Não obstante, o planeta redondo roda e vive. Também este “nosso” teatro tem no
seu passado o ADN de uma inabalável resistência que se alimenta de paixão e
sentido de missão de serviço público.
O número 2 da Travessa da Trapa é porta de entrada para um exercício de reflexão
no contacto com um passado que faz luz sobre os mais distintos fazedores desta
arte milenar, “reconstruindo” um teatro que, apesar de todas as vicissitudes,
resiste no combate que lhe é proposto. Inspira-se nesse passado e com ele municia
o presente. Um combate pela vida, com paixão e destino partilhado, num exercício
pleno de objectivo e sentido de futuro.
Há 3000 anos na Antiguidade Clássica entre rituais e outras representações
teatralizadas, sob o olhar intrigado dos poderes de Atenas e mais tarde os de Roma,Ésquilo, Sófocles, Eurípedes, Aristófanes, Plauto e Terêncio, entre muitos outros,elegeram o teatro como arte de comunicação pública, mostrada em majestosos
anfiteatros, tribunas de expiação catártica em que ora chorava as derrotas,
ora celebrava as vitórias. Eram sobretudo espaços de reunião e comunhão de
valores em favor do Homem e dos seus desígnios. A Idade Média, o apagão. No
Renascimento, com o espartilho censório para as artes e os artistas, a Inquisição
dava o mote: fogueira com eles.
Entretanto, o teatro teima na sua persistente prova de vida. Ainda próximo de
nós, a pouco mais que algumas dezenas de anos, na Alemanha dos anos trinta de
Séc. XX, os teatros foram os primeiros lugares públicos a ser vandalizados,
assaltados e destruídos pelos movimentos de ideologia fascista e braço levantado,
saudando o ódio e o horror. Em Itália, berço de tanto teatro, a ideologia fascista
perseguiu os artistas, autores e actores, e a cultura que não fosse estímulo à
“nova” ordem social instalada. Ainda nos anos trinta do passado século XX, o
general Queipo de Llano (que mandou fuzilar o poeta García Lorca), comandante
das tropas na Andaluzia em favor da sublevação fascista dirigida por Franco,
gritava: - “quando me falam de cultura, puxo da pistola” e soltava ainda esse
“urro” de horror e ódio implacável: “Viva la muerte”. O nosso velho “estado novo”

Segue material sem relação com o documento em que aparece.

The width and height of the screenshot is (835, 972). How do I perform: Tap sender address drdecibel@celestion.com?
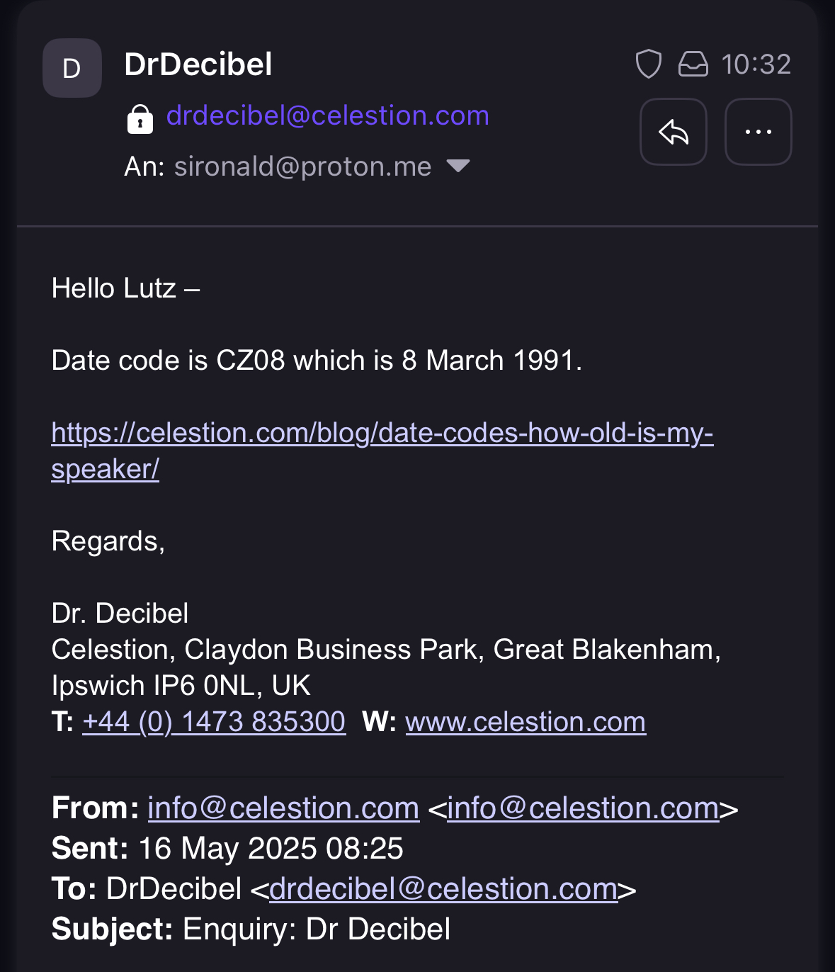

que vigorou meio século nesta terra, entre muitas atrocidades incivilizadas e
persecutórias, nunca permitiu o desenvolvimento das artes e do teatro como
uma escola para o povo e uma forma de edificar e dignificar uma prática artística
atenta às necessidades intelectuais da sociedade de então. Uma sociedade que
definhava, apagando a luz da memória de Gil Vicente ou Almeida Garrett, entre
outros, há muito adormecidos nas estantes institucionais. Longe das escolas onde
se censuravam e arrancavam as páginas do Canto X e outros “cantos” de Camões,
e tudo o que não enaltecesse “a vã glória de mandar”, às ordens de um tutor
censório que apenas concebia o teatro como um mero exercício de entretenimento
bacoco e estupidificado. Os mesmos de sempre, de braço levantado e dentes
arreganhados, prontos para o ataque e logo que lhes seja possível desancar nos
teatros e espaços de cultura recuperados pela democracia conquistada em 1974.
Hoje para as “massas” é servida a TV aos fins-de-semana e nos outros dias
também. Valha-nos o p da nossa solidão.
Por muitas razões saudamos neste dia 19 de Abril de 2021 a reabertura do nosso
auditório, com a consciência de estarmos no lugar certo, um lugar de denúncia de
injustiças e sobretudo uma trincheira de defesa dos valores humanos e solidários
que permanecem vivos na memória de todos os que se erguem dia após dia - “EM
DEFESA DO PRESENTE E DO FUTURO DA CULTURA EM PORTUGAL”.